An important part of Tumusiime’s work is talking to people.
– Through a series of interviews with locals, I found that there are very few who oppose the conservation of the area. People do not want to return to the situation in the 1980’s with extensive deforestation and poaching. People value that the park is protected, the problem is rather the way it is done, Tumusiime says.
The most obvious problem is that only a small portion of the money generated by the park is being used to the benefit of the local people. For example, despite the fact that each tourist pays 500 dollar for a guided tour to see the gorillas, a share of these dollars hardly reaches the local people.

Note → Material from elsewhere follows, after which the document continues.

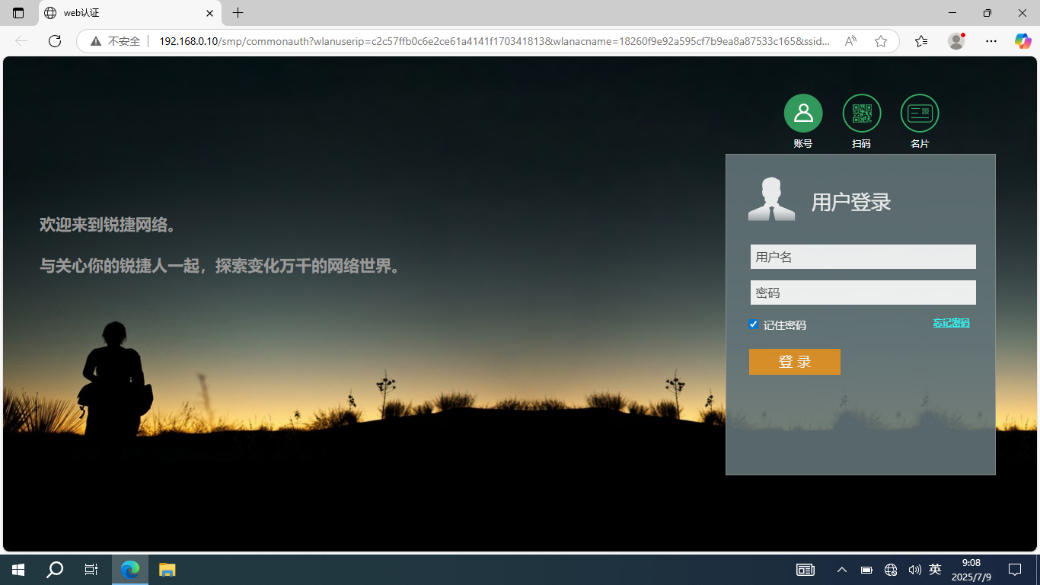Toggle the 英 input method indicator
Image resolution: width=1040 pixels, height=585 pixels.
[935, 570]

The parastatal government body Uganda Wildlife Authority (UWA) has indeed determined that the local people should receive 20 percent of the money generated from the park entry fees. In total this equals five US dollars per visitor.
– When the money is to be distributed among the residents living adjacent to the park, one immediatly realises it is only a small amount. One might expect that the park authorities donated more, Tumusiime says.
A local government act states that it is not legal for the park management to distribute the money directly to the people. It is to be delivered at a third level of local government (the sub-county level) that then delivers it to the second level (the parishes) who later distributes it to the first level (the village) before it finally reaches the individuals now in form of individual household livelihood improving projects, but formerly in the form of community projects.
– This demonstrates how long it can take before the park money gets to the local individual, Tumusiime says.